Change workflow in CNaaS-NMS

Changing the active configuration of devices managed by CNaaS involves several steps. It might seem complicated if you just need to make a single small change, but it’s a very powerful tool for keeping the entire network synchronized to your ideal configuration state. Hopefully our web frontend will help make things easier by providing a workflow system for common tasks.

The are five basic steps to commiting a change to the network:

  1. Update git repository and commit/push

  2. Ask CNaaS to pull latest git repo change (refresh)

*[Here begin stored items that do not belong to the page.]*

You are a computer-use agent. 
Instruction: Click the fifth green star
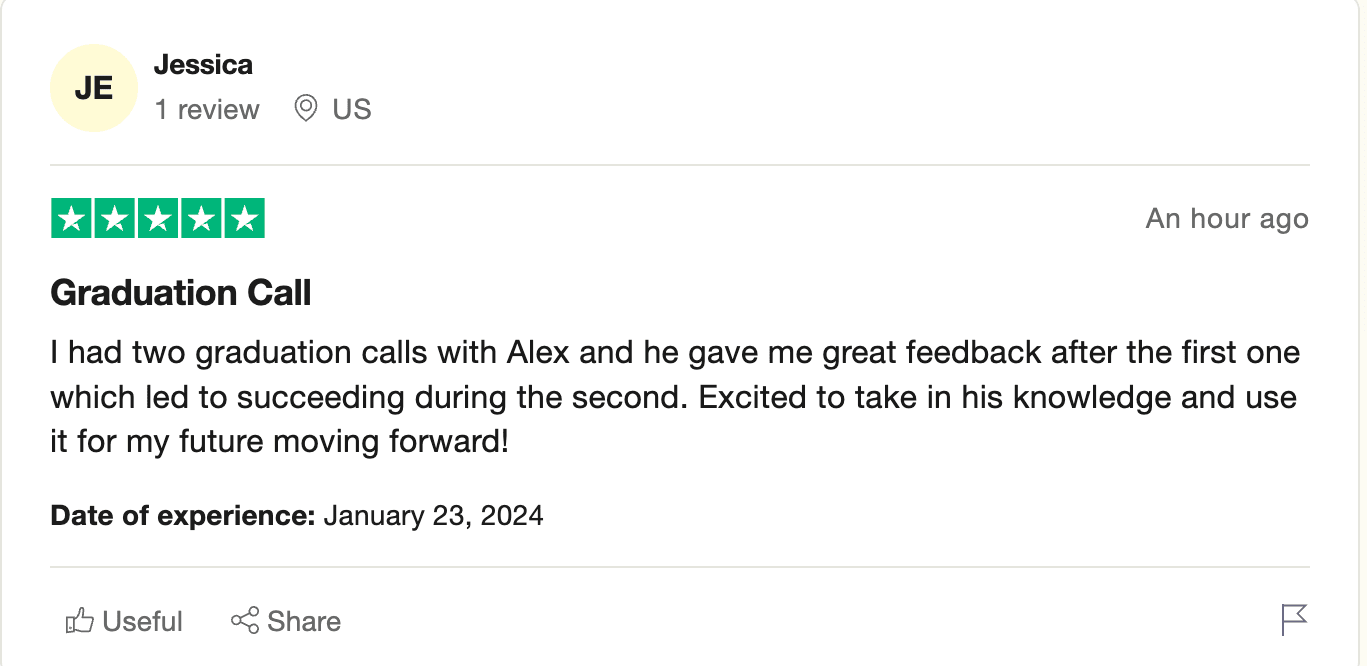pyautogui.click(x=244, y=219)
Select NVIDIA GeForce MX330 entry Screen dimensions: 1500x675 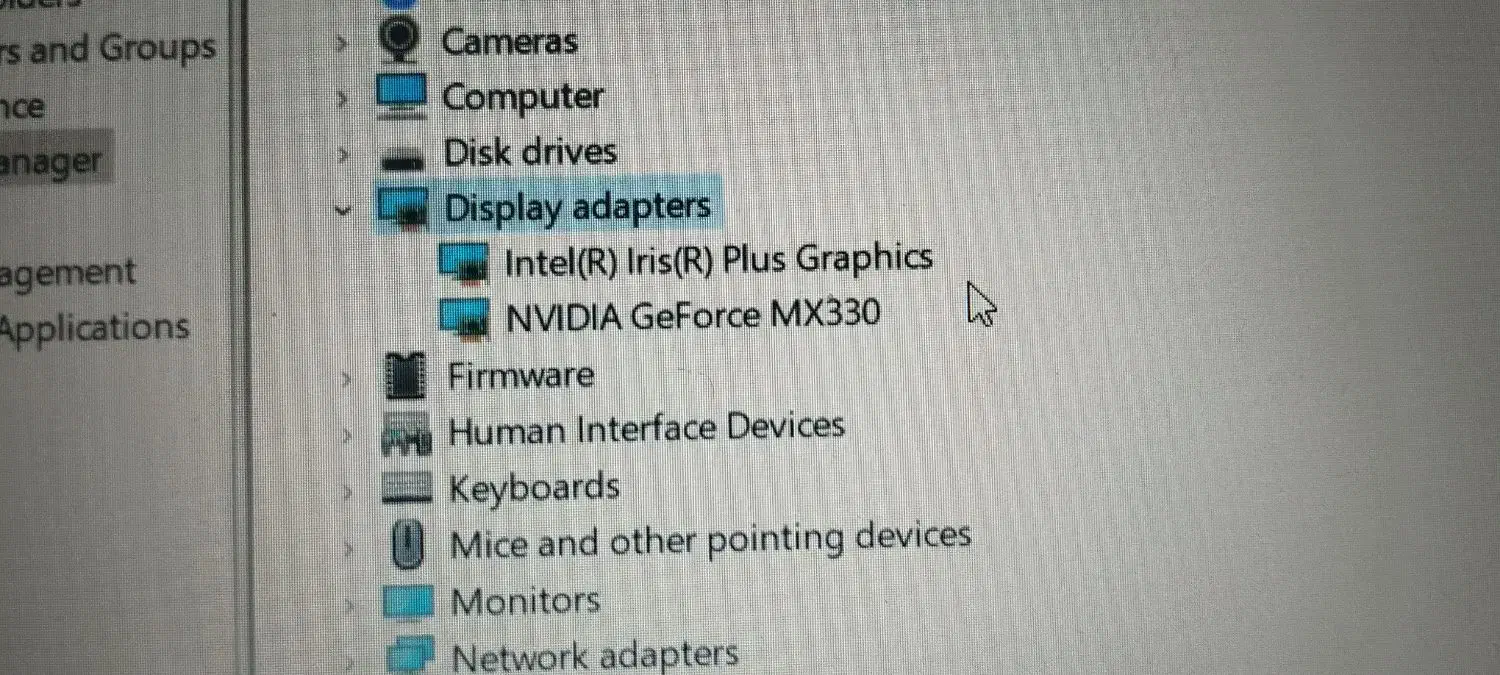[693, 316]
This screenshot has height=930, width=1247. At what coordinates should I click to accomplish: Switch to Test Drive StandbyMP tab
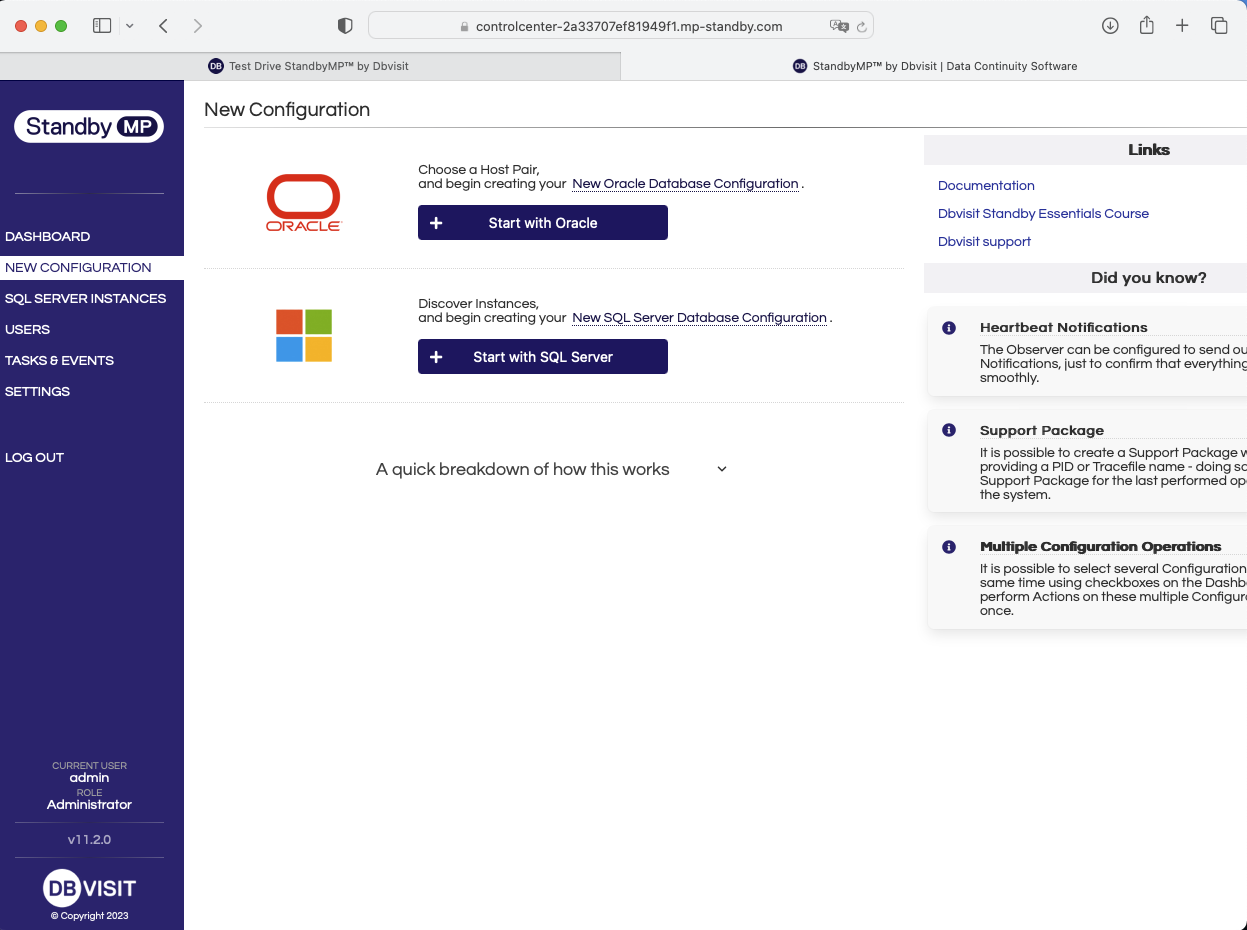[x=310, y=66]
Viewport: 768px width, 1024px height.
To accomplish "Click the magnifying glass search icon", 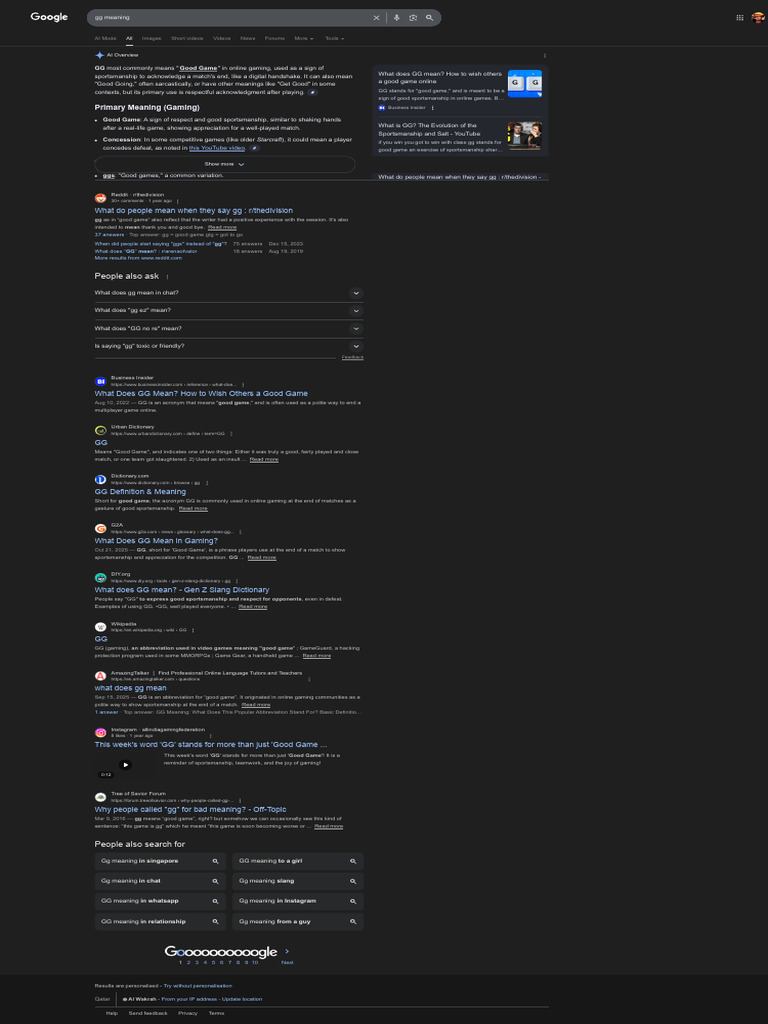I will click(429, 18).

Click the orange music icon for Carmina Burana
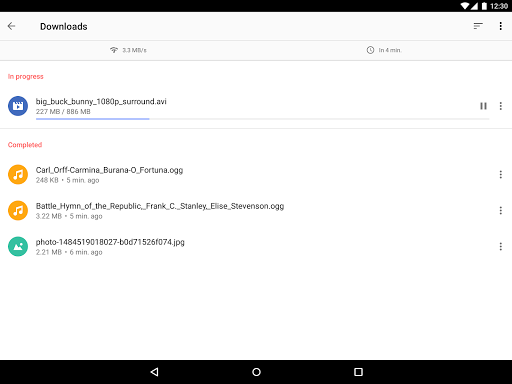point(18,174)
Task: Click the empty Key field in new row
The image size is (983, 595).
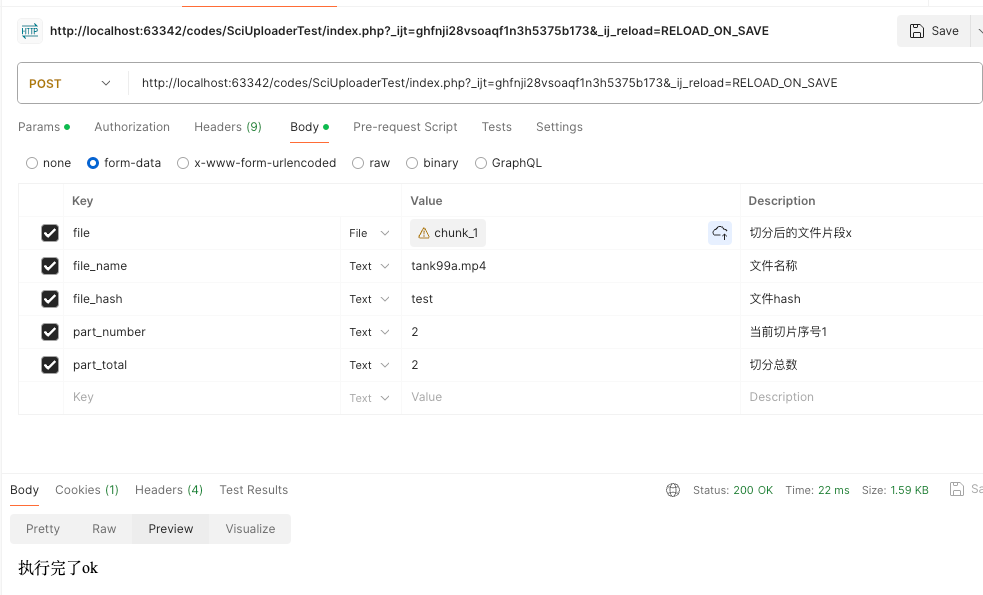Action: pyautogui.click(x=200, y=397)
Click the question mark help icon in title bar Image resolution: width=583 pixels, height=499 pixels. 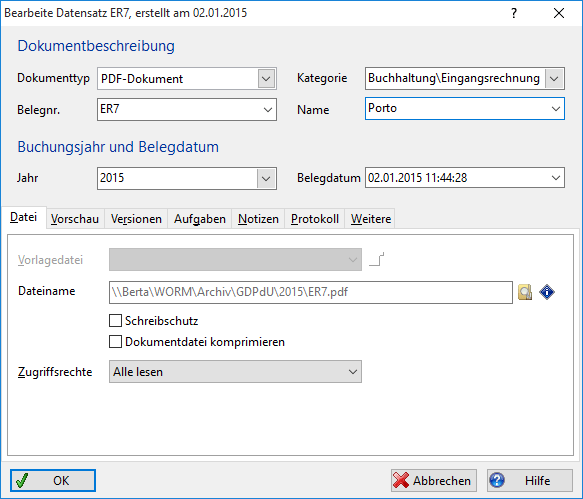tap(514, 13)
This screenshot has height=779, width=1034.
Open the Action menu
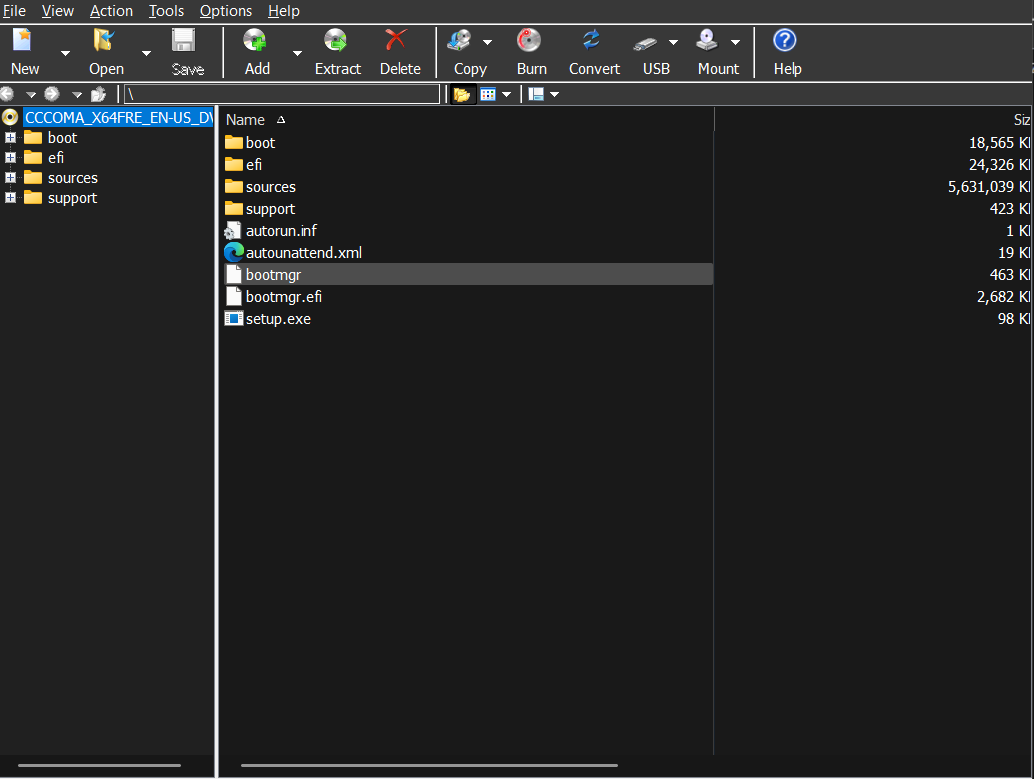[x=111, y=11]
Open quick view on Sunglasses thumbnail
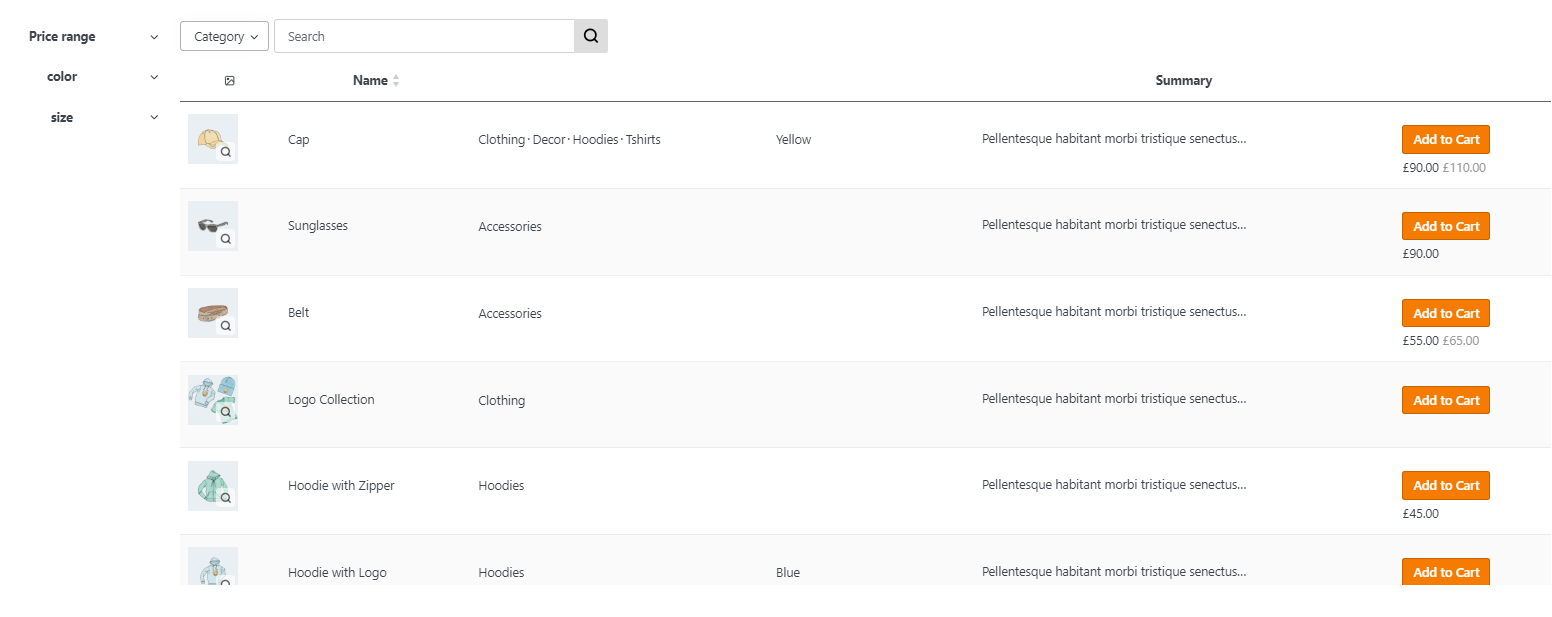The width and height of the screenshot is (1552, 617). point(226,239)
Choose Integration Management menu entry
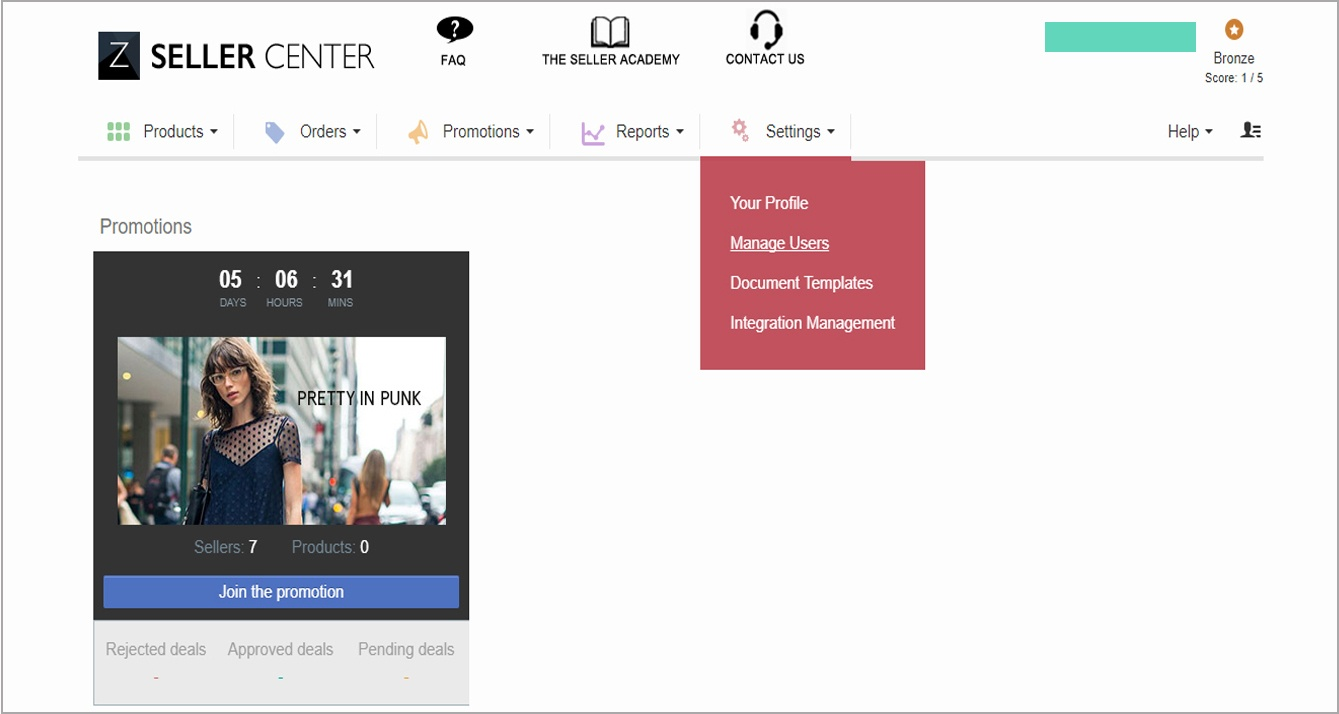The image size is (1339, 714). pyautogui.click(x=812, y=323)
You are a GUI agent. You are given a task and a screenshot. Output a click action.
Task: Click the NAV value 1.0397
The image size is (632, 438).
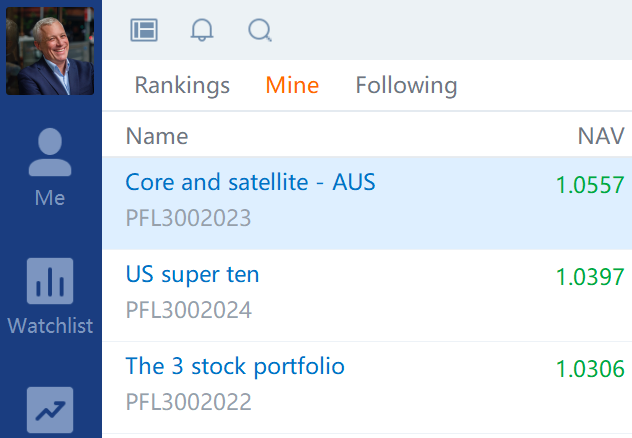coord(590,277)
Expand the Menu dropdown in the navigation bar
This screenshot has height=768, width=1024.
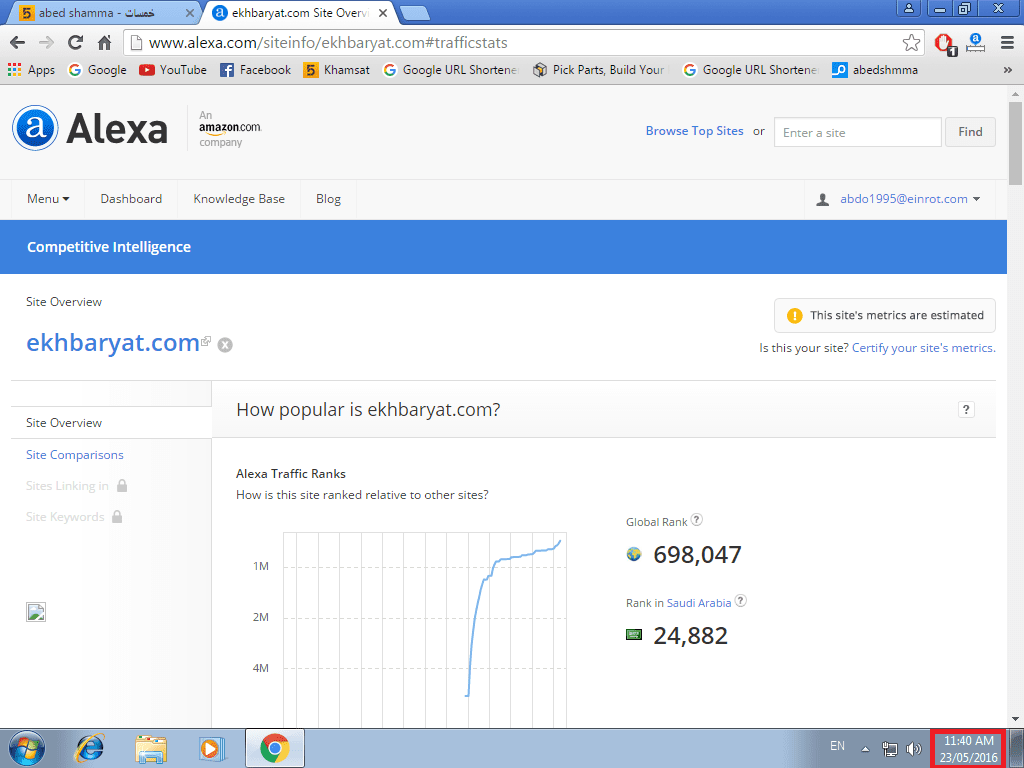48,199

  3. Do a dry_run to get a diff for all affected devices

  4. Look through and verify diff outputs

  5. If everything looks good, commit configuration to devices

Client facing interfaces on access switches can be changed in a web interface without the need for using Git to make it easier for helpdesk/servicedesk/NOC etc to make smaller changes. If a change only impacts one device and has a very low “change impact score” (more on this later) you can also simplify the workflow above and skip the steps of manual verification of the diff and manual push to commit configuration to devices. In this case, the workflow could look like this:

  1. Update port setting in web frontend and click “save”

  2. CNaaS does dry run and calculates “change impact score”. If score is less than 10 a live run will automatically be triggered to run immediately after.

Change impact score

The change impact score is an attempt from the CNaaS-NMS software to estimate how risky a particular change (sync) operation might be. It’s currently very primitive and has no deeper intelligence, it just calculates number of lines changed and does text pattern matching to try and identify important lines in the configuration. The score calculated for a particular sync job is between 1 and 100 where 1 signifies a very small risk and 100 a very big risk. Configuration lines relating to the description of an interface has a modifier to make it have a very low score, and configuration lines that will remove an IP-address from an interface for example will get a much higher score. Exactly how the score is calculated and what text patterns are being searched for can be found in the file in the source code.